The cost of digital technology has dropped significantly in recent years, making it more accessible to companies of all sizes, the panelists said.
One of the keys to successful integration, Makarova and the panelists said, is to prepare the current and future manufacturing workforce for the technological advances commonly referred to as the Fourth Industrial Revolution.
“This is not an incremental change, it’s a transformational change,” said panelist Gary Bertoline, dean of Purdue Polytechnic Institute. “For the first time in human history, we are now at a time when the machines are smarter than humans.”
These technological advances will revolutionize the world, Bertoline said, and the educational system needs to adapt so that students have the skills they need to succeed in this new reality.
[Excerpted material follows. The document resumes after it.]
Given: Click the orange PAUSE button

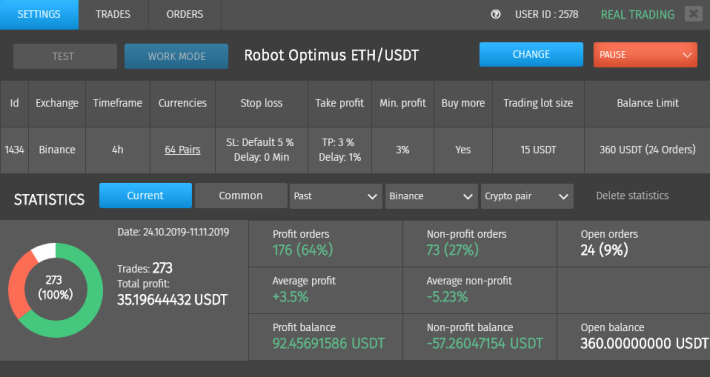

The changes need to happen at the K-12 and university levels, he said, and they will require collaboration between schools and private industry.
Companies also need to prepare their workforce, and ideally even their suppliers, when implementing digital technology.
“There has to be a concerted effort,” said panelist Tanya Foutch, resident quality engineering manager for Fiat Chrysler Automobiles. “Everybody needs to be on the same page to make it work well.”
For instance, Makarova said, a company that makes consumer goods might want to focus on technologies that could speed their products’ time to market. A pharmaceuticals company might see the most value from analytics tools that could help improve product quality and patient safety.
Companies should also start small and not feel they must revolutionize their business all at once, the panelists said.
“Organizations should be approaching digital at their own speed,” said panelist Alpen Patel, technical services manager at Caterpillar’s Lafayette Engine Center. “This is clearly not a race to the finish line, because there is no finish line. This is a continuum.”
Another of the panelists’ tips: Tap into the expertise of Conexus, local universities and other organizations that have studied this topic and can share their expertise.
“Look to those resources and don’t start from scratch,” said panelist Stephen Ezell, vice president of global innovation policy at the Washington, D.C.-based Information Technology and Innovation Foundation.